OBIETTIVO
Puoi riscrivere tutte le righe dei dati qui sotto, richieste comprese, scalando le coordinate delle risposte di un fattore 1,85 e arrotondandole all'intero più vicino (le metà per eccesso)? Lascia invariati i numeri delle richieste e ometti le immagini.

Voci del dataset
_ _ _ _

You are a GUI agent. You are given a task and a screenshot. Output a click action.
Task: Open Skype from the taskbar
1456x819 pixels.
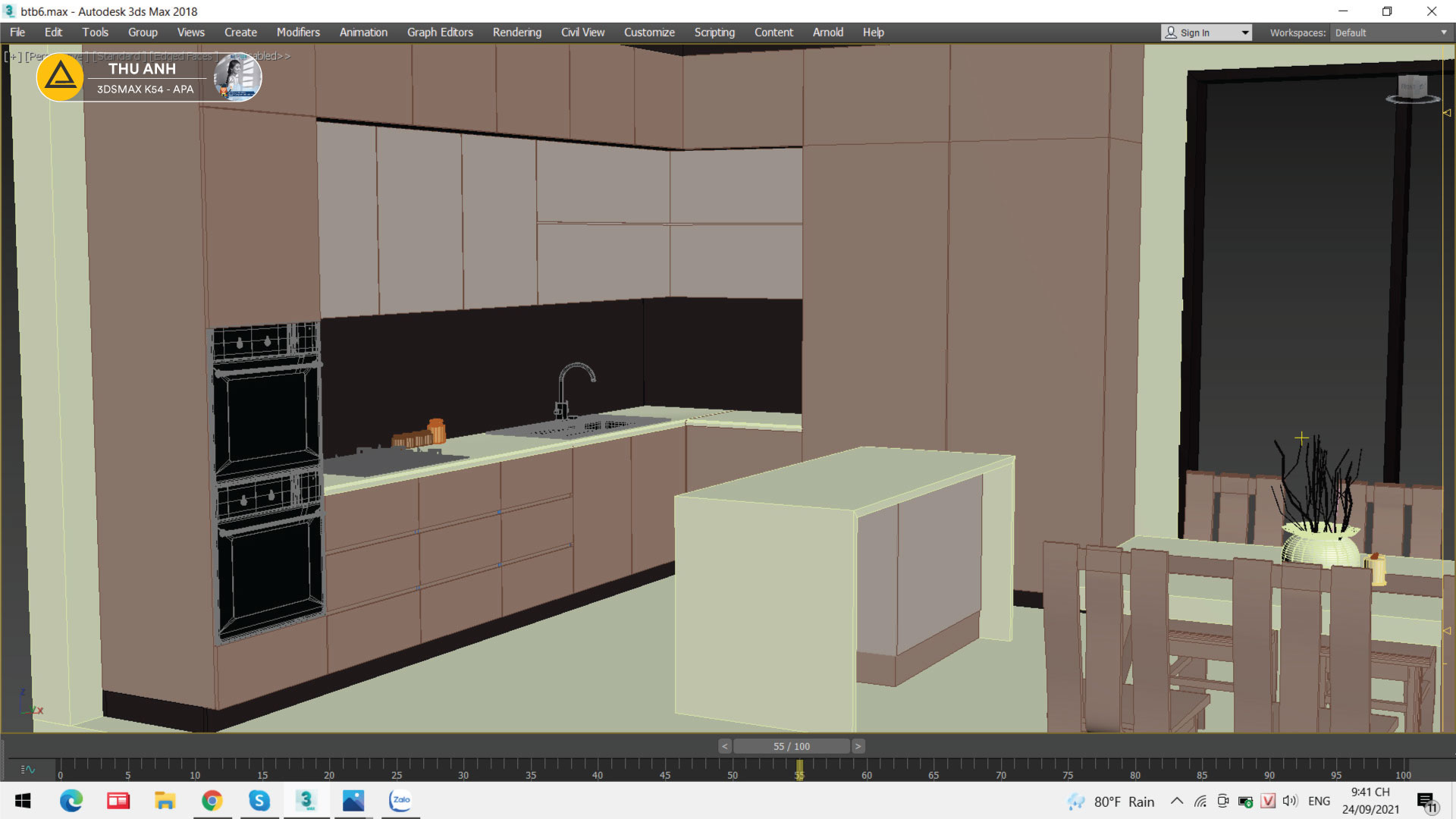coord(259,801)
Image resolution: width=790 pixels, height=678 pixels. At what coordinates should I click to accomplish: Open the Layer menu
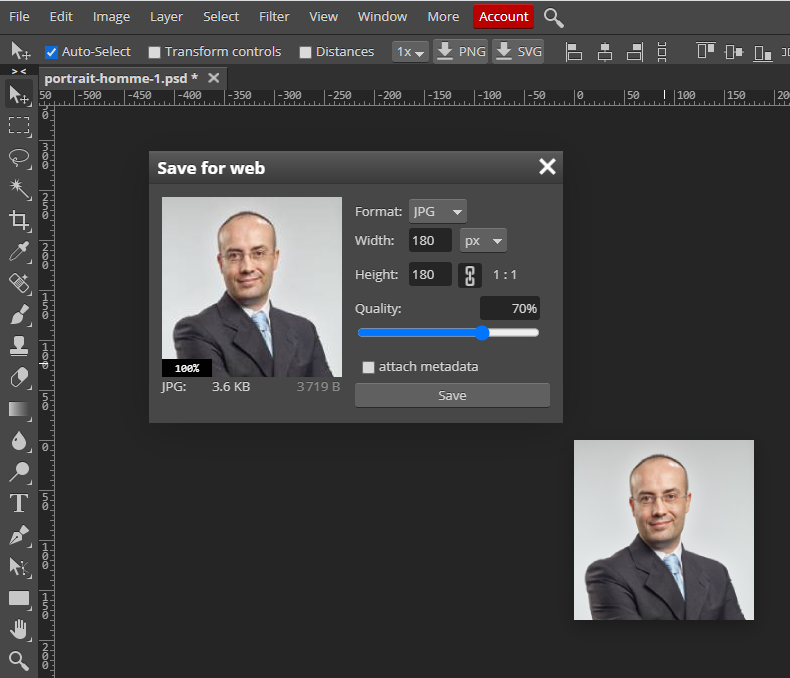coord(166,17)
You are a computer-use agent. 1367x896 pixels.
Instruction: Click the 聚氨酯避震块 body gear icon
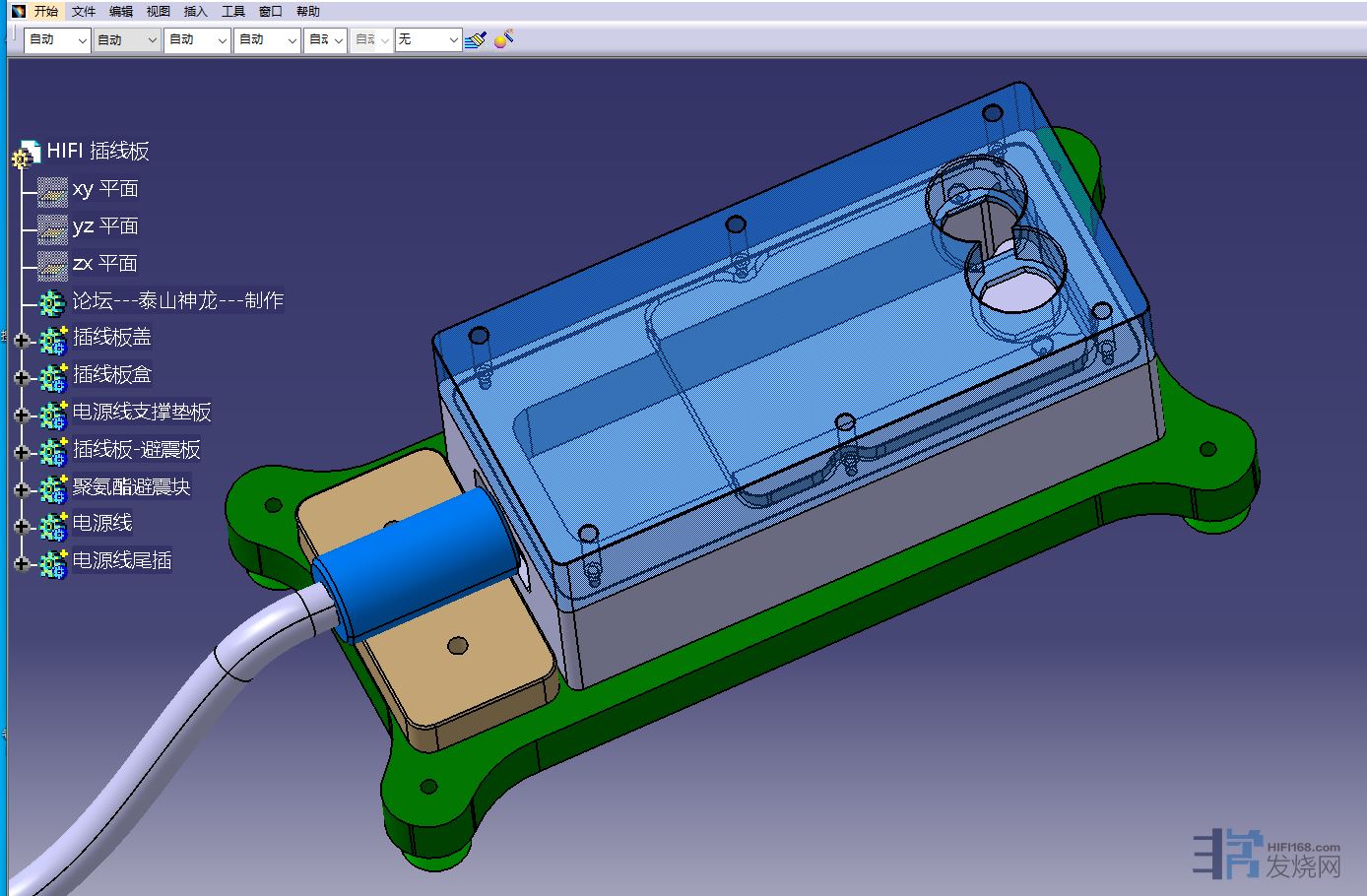click(52, 488)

_ _ _ _

SOLUZIONE DELL'ESERCIZIO
You are a GUI agent. You are given a task and a screenshot. Output a click action.
Task: Open Skype from the taskbar
1456x819 pixels.
coord(479,1482)
Image resolution: width=790 pixels, height=678 pixels. At what coordinates should I click to accomplish: Open the Layer menu
coord(307,31)
You are a computer-use agent. 1367x896 pixels.
Instruction: Click the 聚氨酯避震块 body gear icon
click(96, 903)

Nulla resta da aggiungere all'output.